STURGIS | A massive, 40-foot tall motorcycle reaching skyward could welcome visitors to Sturgis in the future.

That's just one of the ideas a task force charged with revitalizing the downtown corridor has offered. It would be a private venture of the Sturgis Motorcycle Museum to come up with the money to make the larger-than-life motorcycle emerging from the museum a reality.

Other ideas offered at the revitalization meeting Monday at the Sturgis Community Center were a downtown plaza and walking street between Main and Lazelle on Second Street, a splash water park adjacent the community center and mixed use facilities in the downtown corridor that would combine retail with residential housing options.

The plaza would cover the existing First Interstate parking lot on the northwest corner of Main Street with vendor areas jutting into Second Street. The plaza would be closed during the weeks of the annual Sturgis motorcycle rally, said Scott Reiman of First Interstate Bank.

"During the rally we would need that lot back," he told the nearly 100 people gathered for the revitalization meeting Monday.

Eirik Heikes of FourFront Design Inc. of Rapid City presented the overview of the projects at Monday's meeting. He is serving as the consultant to the city on the framework process. FourFront was involved with revitalization efforts in downtown Rapid City and in particular with the Main Street Square and surrounding projects.

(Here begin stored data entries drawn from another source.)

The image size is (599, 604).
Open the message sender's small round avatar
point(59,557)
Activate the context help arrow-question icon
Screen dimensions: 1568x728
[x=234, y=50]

The plaza, walking street, splash park and possible skating rink adjacent the community center would all be city-funded projects that would be implemented in phases as money became available.

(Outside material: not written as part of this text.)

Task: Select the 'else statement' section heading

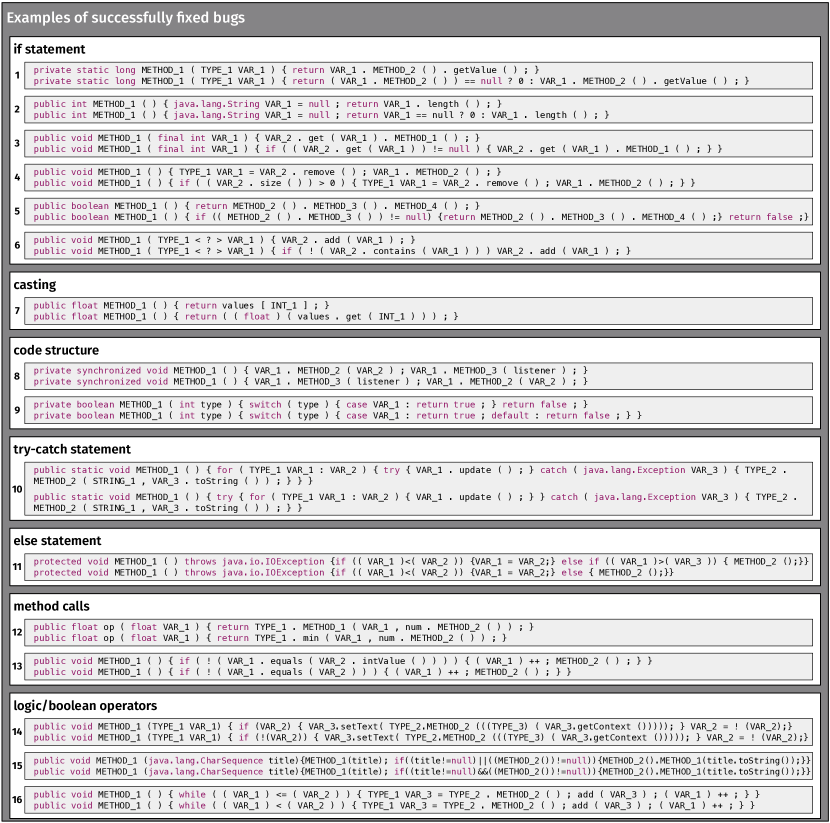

An audience member asked how much property taxes would go up to fund the projects.

Sturgis City Manager Daniel Ainslie assured the woman that revenues for the projects would come from leasing out vendor space during the rally.

"We have strategies to not increase taxes," he said.

Ainslie and Heikes are part of a group of Sturgis residents that have been meeting for the past four months to determine how to make Sturgis’ Main Street a viable part of the community year around.

For many, the chief complaint about living in Sturgis is that the Main Street buildings sit empty for 10 months or more out of the year. But the Downtown Sturgis Revitalization Committee says they are working to remedy the situation.

The meeting Monday was the second open house for the task force. The first open house in September discussed how to create a roadmap for success.

The Monday meeting identified the four pilot projects that would “bring the flavor back” to the downtown district with hopes to return a vibrant economy that attracts businesses, and revenues year round.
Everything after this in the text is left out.